___ Extracted records
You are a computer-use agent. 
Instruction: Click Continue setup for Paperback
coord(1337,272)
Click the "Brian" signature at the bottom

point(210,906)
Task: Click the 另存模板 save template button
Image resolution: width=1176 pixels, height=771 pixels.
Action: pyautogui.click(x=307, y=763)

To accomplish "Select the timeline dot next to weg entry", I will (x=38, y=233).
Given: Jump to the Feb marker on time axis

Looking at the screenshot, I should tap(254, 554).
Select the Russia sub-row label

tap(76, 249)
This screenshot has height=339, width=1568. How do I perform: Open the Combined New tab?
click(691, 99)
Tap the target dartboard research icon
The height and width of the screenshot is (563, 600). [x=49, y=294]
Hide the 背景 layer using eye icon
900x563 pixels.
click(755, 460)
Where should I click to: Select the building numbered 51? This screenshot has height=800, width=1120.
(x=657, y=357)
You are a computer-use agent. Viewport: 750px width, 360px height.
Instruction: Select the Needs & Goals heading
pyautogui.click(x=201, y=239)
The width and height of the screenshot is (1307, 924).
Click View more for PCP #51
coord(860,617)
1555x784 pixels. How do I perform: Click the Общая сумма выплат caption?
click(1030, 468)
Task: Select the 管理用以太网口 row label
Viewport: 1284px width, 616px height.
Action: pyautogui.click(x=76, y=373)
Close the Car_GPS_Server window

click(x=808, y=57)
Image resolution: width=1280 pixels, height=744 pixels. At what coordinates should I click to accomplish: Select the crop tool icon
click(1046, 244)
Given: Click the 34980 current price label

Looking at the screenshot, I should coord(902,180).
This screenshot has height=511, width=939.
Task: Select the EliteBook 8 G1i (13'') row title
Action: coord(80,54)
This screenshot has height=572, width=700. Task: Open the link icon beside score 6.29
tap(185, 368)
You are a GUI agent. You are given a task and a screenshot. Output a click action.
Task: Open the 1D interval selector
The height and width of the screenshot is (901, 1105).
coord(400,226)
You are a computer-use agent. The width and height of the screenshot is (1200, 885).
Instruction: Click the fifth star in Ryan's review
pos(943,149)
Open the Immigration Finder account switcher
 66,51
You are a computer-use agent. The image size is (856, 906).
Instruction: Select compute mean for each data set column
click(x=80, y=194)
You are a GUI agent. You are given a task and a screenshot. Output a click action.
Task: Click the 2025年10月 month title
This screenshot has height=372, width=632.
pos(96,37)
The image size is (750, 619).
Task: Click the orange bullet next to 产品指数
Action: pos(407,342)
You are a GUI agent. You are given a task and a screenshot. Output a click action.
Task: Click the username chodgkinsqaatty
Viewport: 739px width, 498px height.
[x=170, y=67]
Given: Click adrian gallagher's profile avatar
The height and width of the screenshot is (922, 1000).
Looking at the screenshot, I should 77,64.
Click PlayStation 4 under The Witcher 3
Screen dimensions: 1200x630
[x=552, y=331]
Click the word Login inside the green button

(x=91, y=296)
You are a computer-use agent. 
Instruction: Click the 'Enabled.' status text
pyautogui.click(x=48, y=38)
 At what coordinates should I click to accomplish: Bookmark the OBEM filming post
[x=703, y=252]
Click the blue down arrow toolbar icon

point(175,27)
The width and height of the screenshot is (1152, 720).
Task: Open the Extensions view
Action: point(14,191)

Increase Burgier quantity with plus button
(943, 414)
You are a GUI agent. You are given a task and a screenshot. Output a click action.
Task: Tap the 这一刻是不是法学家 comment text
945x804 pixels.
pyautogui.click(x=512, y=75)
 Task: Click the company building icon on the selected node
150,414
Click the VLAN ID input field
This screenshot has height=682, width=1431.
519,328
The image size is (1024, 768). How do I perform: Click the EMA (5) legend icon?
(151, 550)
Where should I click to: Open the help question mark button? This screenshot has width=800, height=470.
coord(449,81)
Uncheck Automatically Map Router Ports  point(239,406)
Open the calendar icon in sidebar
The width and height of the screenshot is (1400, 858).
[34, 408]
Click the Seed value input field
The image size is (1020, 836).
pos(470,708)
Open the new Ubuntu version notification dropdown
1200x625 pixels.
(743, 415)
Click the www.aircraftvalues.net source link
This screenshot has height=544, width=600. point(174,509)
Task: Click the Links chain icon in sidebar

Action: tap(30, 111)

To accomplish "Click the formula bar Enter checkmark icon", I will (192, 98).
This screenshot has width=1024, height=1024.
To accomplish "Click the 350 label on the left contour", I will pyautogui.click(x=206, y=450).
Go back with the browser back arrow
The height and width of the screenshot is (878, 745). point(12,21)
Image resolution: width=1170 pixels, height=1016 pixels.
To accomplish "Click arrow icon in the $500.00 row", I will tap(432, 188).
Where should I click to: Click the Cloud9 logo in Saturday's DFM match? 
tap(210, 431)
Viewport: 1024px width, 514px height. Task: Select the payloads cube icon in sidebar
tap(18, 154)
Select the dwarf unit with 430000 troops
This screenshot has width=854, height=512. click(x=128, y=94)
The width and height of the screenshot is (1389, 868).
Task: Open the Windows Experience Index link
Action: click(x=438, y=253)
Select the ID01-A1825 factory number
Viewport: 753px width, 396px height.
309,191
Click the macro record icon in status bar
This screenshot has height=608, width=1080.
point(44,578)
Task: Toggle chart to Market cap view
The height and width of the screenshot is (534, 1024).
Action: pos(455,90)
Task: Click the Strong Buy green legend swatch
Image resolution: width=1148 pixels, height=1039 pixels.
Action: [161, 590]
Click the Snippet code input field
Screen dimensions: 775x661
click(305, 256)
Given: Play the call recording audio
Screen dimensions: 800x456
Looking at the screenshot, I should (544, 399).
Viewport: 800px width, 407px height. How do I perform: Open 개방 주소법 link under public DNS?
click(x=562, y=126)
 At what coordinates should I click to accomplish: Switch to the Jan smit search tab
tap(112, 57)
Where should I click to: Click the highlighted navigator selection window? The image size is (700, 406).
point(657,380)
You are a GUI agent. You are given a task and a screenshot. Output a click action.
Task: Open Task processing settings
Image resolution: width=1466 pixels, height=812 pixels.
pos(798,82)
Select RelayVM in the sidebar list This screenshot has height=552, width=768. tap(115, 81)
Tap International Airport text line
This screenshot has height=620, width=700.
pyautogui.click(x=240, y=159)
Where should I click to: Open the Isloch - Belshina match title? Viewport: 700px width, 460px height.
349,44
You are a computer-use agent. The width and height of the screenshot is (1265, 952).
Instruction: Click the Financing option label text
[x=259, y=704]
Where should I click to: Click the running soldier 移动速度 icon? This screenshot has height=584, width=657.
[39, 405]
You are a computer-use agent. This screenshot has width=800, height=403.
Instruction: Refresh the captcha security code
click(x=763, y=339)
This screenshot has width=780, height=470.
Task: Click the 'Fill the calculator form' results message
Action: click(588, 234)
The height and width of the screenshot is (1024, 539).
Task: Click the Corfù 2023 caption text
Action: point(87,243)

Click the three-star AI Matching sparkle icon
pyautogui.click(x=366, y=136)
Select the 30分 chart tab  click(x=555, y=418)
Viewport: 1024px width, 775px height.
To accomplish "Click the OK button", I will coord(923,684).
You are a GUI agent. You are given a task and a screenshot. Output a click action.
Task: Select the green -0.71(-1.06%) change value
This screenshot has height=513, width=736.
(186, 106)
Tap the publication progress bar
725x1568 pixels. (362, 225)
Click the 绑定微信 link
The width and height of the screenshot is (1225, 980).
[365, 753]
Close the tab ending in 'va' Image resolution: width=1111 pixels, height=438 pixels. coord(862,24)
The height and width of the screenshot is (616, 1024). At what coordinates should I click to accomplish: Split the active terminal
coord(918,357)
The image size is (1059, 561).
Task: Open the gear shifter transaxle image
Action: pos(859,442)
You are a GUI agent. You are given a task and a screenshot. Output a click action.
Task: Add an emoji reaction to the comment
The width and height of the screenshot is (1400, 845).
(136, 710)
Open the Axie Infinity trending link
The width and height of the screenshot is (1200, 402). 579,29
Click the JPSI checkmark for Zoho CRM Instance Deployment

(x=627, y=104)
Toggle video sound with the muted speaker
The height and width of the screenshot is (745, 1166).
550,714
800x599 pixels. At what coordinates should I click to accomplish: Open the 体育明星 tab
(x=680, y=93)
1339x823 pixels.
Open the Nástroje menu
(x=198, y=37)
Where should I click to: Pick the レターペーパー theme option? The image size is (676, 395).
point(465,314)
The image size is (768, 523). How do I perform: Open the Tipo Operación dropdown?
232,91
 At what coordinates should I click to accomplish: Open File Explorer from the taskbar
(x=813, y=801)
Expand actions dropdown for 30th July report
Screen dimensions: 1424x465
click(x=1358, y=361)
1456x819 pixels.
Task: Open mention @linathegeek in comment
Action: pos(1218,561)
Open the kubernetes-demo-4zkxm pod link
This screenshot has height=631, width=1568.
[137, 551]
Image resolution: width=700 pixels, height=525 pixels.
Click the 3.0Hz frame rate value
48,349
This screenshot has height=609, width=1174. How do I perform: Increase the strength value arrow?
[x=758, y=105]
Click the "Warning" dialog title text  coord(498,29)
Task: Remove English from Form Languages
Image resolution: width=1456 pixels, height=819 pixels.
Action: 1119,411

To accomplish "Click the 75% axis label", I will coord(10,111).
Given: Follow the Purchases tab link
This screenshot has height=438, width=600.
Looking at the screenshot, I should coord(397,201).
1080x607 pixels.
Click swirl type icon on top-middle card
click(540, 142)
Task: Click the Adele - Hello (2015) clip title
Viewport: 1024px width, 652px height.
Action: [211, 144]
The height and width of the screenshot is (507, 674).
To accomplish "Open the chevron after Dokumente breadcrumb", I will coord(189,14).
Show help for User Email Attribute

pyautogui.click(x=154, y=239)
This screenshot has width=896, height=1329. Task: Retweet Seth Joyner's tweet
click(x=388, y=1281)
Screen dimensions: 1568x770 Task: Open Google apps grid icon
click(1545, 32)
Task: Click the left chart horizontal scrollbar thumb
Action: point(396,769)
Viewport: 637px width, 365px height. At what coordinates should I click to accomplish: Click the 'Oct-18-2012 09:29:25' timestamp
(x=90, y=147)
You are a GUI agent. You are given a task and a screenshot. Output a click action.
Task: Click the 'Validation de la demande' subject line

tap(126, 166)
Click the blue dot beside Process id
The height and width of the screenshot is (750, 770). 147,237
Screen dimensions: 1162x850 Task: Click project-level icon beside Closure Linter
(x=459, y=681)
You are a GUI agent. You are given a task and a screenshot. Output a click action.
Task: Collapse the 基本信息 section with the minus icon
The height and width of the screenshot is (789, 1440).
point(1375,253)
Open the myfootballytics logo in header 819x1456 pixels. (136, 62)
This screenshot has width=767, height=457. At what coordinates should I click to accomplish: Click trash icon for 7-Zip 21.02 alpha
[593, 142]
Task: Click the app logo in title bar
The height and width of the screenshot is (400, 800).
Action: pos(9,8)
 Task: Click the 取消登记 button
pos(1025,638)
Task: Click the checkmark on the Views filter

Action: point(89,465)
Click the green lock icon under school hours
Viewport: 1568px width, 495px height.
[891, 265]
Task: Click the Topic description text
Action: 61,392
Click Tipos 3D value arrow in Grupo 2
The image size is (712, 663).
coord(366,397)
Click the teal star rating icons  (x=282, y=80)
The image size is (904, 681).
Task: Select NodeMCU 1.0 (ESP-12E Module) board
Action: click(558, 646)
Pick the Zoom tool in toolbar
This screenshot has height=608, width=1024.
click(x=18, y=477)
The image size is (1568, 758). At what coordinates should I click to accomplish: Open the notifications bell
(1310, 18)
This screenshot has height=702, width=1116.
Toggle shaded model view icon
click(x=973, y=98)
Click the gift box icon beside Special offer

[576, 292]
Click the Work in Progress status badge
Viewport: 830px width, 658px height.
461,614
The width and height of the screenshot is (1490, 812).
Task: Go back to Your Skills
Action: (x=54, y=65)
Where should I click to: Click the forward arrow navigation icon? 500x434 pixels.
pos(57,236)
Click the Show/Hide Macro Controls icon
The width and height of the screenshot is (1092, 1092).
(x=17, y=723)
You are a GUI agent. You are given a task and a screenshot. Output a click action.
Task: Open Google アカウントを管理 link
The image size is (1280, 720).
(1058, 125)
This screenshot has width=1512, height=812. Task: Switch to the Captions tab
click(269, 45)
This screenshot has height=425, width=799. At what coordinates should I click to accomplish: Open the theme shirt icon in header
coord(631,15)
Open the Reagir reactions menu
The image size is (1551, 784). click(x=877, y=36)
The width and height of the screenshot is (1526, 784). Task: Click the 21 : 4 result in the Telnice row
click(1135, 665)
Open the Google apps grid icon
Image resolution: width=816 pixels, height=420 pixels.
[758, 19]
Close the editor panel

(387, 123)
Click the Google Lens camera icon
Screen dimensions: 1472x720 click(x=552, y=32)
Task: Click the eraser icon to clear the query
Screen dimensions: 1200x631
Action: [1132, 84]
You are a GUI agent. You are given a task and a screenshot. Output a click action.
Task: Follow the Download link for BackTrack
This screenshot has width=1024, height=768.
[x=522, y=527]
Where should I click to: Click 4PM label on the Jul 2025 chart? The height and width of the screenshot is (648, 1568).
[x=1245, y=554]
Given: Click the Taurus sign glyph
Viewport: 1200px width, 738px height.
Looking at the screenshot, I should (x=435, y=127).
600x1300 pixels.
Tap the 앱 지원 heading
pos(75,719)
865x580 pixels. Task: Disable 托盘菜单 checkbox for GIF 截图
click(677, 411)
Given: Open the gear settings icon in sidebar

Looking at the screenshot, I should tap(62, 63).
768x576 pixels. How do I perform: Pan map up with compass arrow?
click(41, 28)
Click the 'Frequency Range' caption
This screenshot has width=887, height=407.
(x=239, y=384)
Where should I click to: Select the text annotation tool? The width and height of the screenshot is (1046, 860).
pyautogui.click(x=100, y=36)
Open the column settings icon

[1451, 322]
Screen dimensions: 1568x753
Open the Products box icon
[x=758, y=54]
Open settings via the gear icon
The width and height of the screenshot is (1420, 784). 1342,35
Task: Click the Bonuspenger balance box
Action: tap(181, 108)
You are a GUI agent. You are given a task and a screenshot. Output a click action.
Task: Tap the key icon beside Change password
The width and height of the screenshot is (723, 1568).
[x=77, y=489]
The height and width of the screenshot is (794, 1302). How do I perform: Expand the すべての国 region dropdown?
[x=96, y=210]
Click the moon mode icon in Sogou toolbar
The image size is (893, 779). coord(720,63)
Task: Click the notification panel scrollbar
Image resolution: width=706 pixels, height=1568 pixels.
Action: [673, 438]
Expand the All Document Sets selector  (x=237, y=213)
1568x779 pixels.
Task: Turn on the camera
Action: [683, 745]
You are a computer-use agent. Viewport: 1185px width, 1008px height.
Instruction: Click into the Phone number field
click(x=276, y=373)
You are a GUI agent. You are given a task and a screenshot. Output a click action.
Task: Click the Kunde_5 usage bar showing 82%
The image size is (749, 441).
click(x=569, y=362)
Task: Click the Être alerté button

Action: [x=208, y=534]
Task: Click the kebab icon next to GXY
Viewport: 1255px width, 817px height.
______
# [Problem to solve]
Check each line above for the word "Follow". Then state how many lines contain it, and nothing more.

# [Result for this exercise]
2